Energy-Efficient Synergy: Hybrid quantum-classical design converts entanglement into classical correlation for low-power acceleration.
Future Outlook: PHI Lab’s Sunnyvale facility and Cyber CIM environment pave the way for industrial optimization solutions.
NTT Research and Tohoku University have teamed up to speed up development of quantum enhanced Coherent Ising Machines (CIM). The collaboration, launched in 2023, brings together the Physics and Informatics (PHI) Lab at NTT Research and the Graduate School of Information Science (GSIS) at Tohoku University. Researchers co-authored “Single photon coherent Ising machines for constrained optimization problems” in the Quantum Science and Technology journal. Their goal is to unlock large-scale CIM simulators running on high-performance computing (HPC) platforms. Consequently, they aim to solve hard NP-complete and HP-hard optimization tasks for real-world applications.

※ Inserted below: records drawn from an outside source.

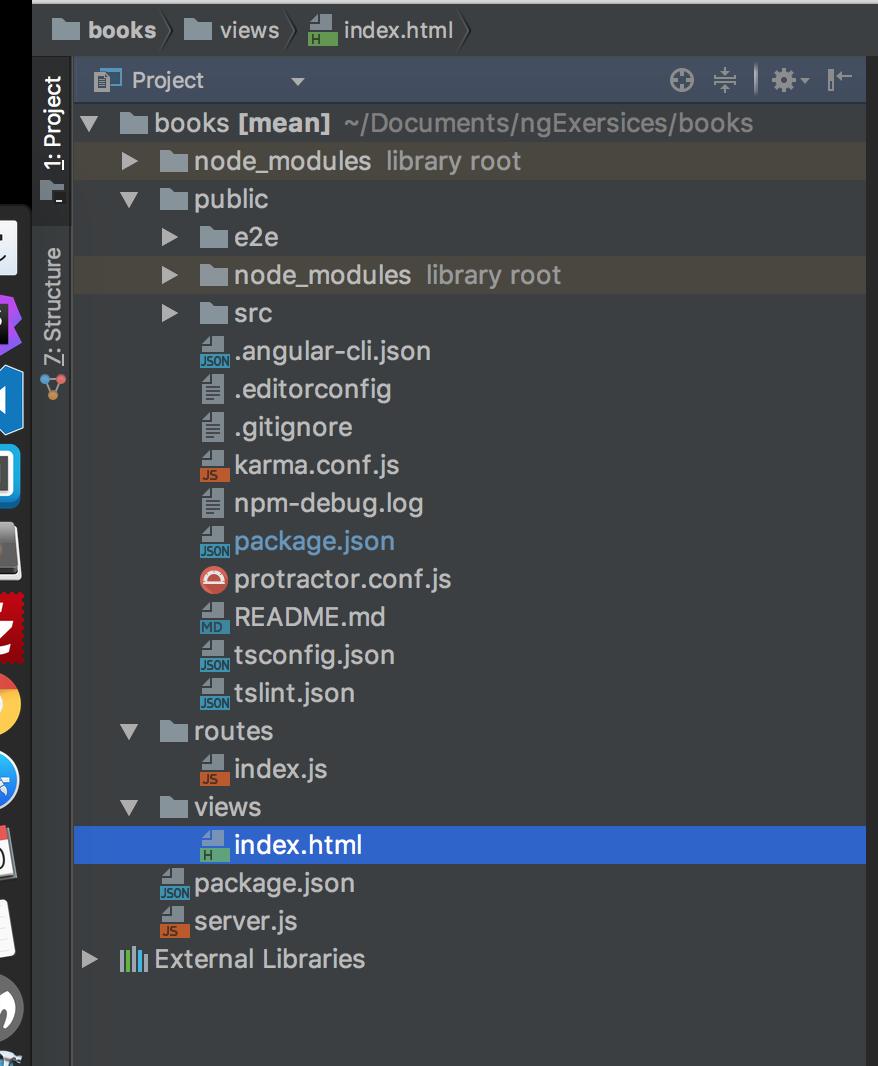
Task: Click the HTML icon in the index.html breadcrumb
Action: [x=320, y=29]
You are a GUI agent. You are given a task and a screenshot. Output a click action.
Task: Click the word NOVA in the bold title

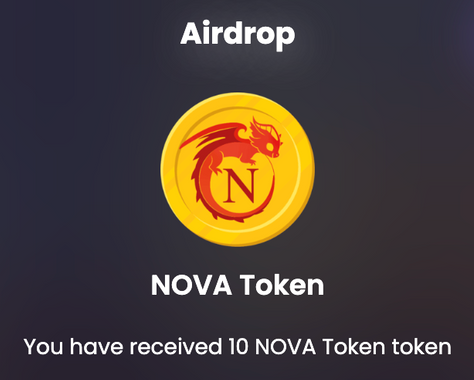click(191, 285)

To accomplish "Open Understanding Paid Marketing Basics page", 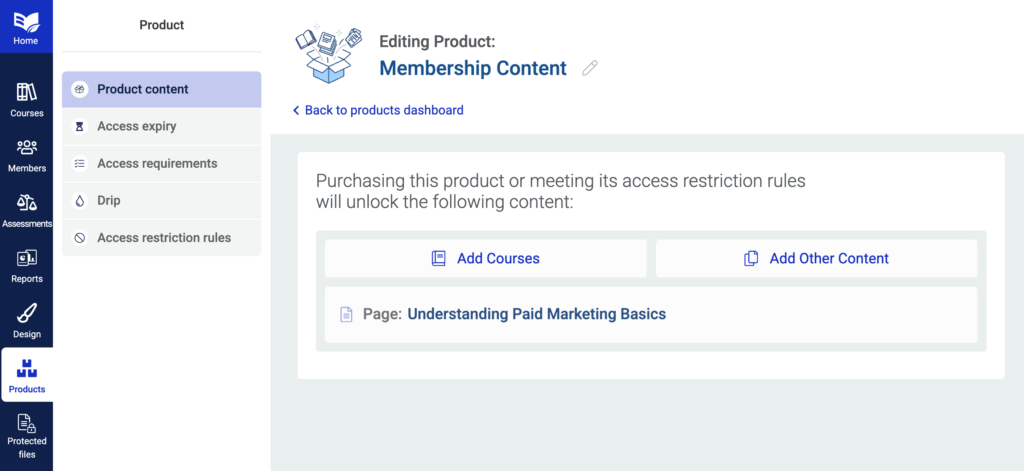I will [x=536, y=314].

Single-Photon CIM Outperforms Conventional Models
In contrast to earlier experiments, the new CIM uses an average of one photon per pulse instead of 10^8. Researchers expected poor signal-to-noise ratio and unstable amplitude storage at such low light levels. However, numerical simulations revealed superior success probabilities for the single-photon CIM over conventional models. The team demonstrated that quantum entanglement between internal and extracted pulses converts into robust classical correlations. Additionally, the model excels at finding exact solutions for combinatorial clustering in unsupervised machine learning.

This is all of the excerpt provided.